Tsvangirai, who has been beaten up and tortured by Mugabe's thugs over the years, said victims of repression and the perpetrators of the crimes should reconcile.

He addressed white and black exiled Zimbabweans in an audience at South Africa's University of the Witwatersrand, the first open forum Tsvangirai has addressed since forming a unity government with Mugabe in February, but the message also was intended for skeptical Western nations.

"Don't be too paranoid about your obsession with Robert Mugabe because he isn't going to go away, he is there," Tsvangirai said. "Robert Mugabe was part of the problem but he is also part of the solution, whether you like it or not."

He was responding to a white man who declared, to applause, that Mugabe "has almost single-handedly destroyed the country, lost two elections and yet is still there ... Why do you have to sleep with the enemy? Is not the simple solution that Mugabe goes?"

The United States, former colonizer Britain and others have called for Zimbabwe's leader of 28 years to retire and, suspicious of Mugabe's commitment, have not offered development aid despite desperate pleas the unity government could collapse. Neighboring countries and an African bank have pledged $650 million in credit lines — far from the $2 billion the government says it needs just this year.

The power-sharing agreement was shaken badly Tuesday when a magistrate revoked bail for a human rights advocate and 14 others abducted illegally, and sent them back to the prison where they allege they were tortured. They are accused of terror charges widely seen as trumped up.

Their re-detention was seen as a move by Mugabe to put pressure on Tsvangirai after his party set a Monday deadline for resolving outstanding issues that have dogged the unity government for months.

The magistrate ordered them freed the following day, acting on orders from Mugabe and Tsvangirai, who said "So far as I am concerned the issue is resolved."

But he made no mention of a journalist and two of his aides who remain under police guard in the hospital for treatment from alleged torture.

Tsvangirai said Friday that his and Mugabe's parties have resolved nearly all the outstanding issues and that an announcement would be made Tuesday. Zimbabweans, and others, will be looking to see if Mugabe has made major concessions or if Tsvangirai has again been forced to compromise.

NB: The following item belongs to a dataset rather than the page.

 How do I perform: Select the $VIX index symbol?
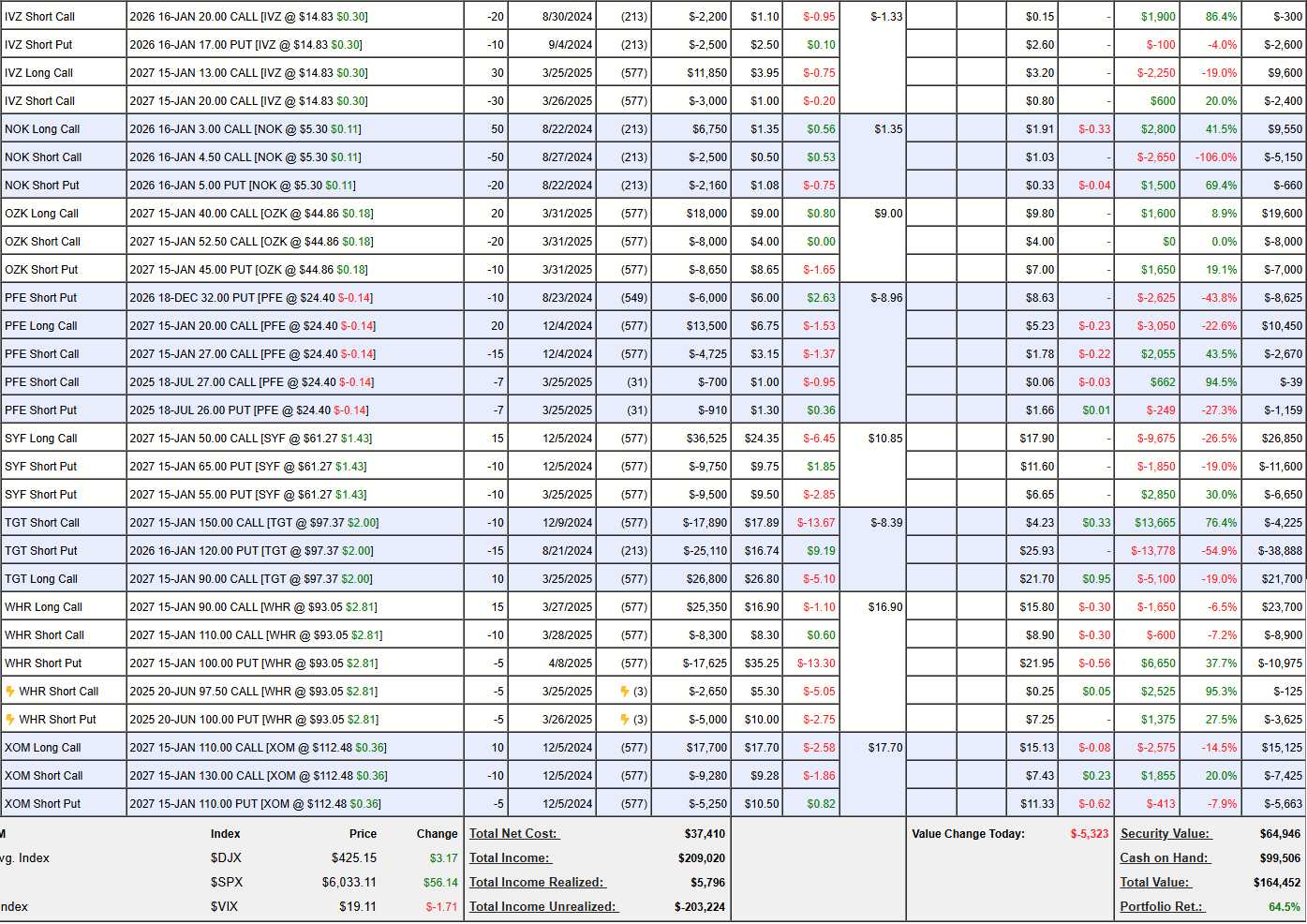tap(224, 907)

The former trade union leader and longtime opposition veteran admitted Friday that he had agreed to share power from a position of weakness as tens of thousands of Zimbabweans were infected with cholera — more than 4,000 died — and schools and hospitals shut down as public services collapsed. Hundreds of people had been killed and thousands of homes burnt in state-sponsored violence, he said, while thousands were starving as inflation topped 500 billion percent.

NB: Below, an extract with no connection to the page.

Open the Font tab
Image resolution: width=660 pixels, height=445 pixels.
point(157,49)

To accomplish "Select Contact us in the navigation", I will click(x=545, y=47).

"We could not be the authors of death," Tsvangirai said, adding that he keeps at the front of his mind the greater good of the people of Zimbabwe.

While Tsvangirai declared his country open for business and eager for investment, he said the need to share land and businesses with black Zimbabweans is not in dispute but that his government realizes it needs to negotiate how that is accomplished.

The often-violent seizures of white-owned commercial farms was the start of Zimbabwe's plunge into an economic, political and lawless morass that today has most people in the former food exporter dependent on foreign handouts. Mugabe said the farms would go to landless peasants but instead gave them to generals and cronies who let fields fall fallow.

Tsvangirai said an independent land commission must be set up to redistribute land.

When Zimbabwe became independent in 1980, after a guerrilla war to end white supremacist rule, some 4,500 farmers owned two-thirds of the richest land.

"Land is an unfinished national agenda which means that until it is resolved ... it will continue to be an emerging issue every time there is conflict," Tsvangirai said.

"Don't continue to be stewing in your own hatred," he urged his people. "Zimbabweans must never forget that if we do not reconcile and rebuild and look to the future, this country will be forever trapped in this history of tribal violence, of political violence."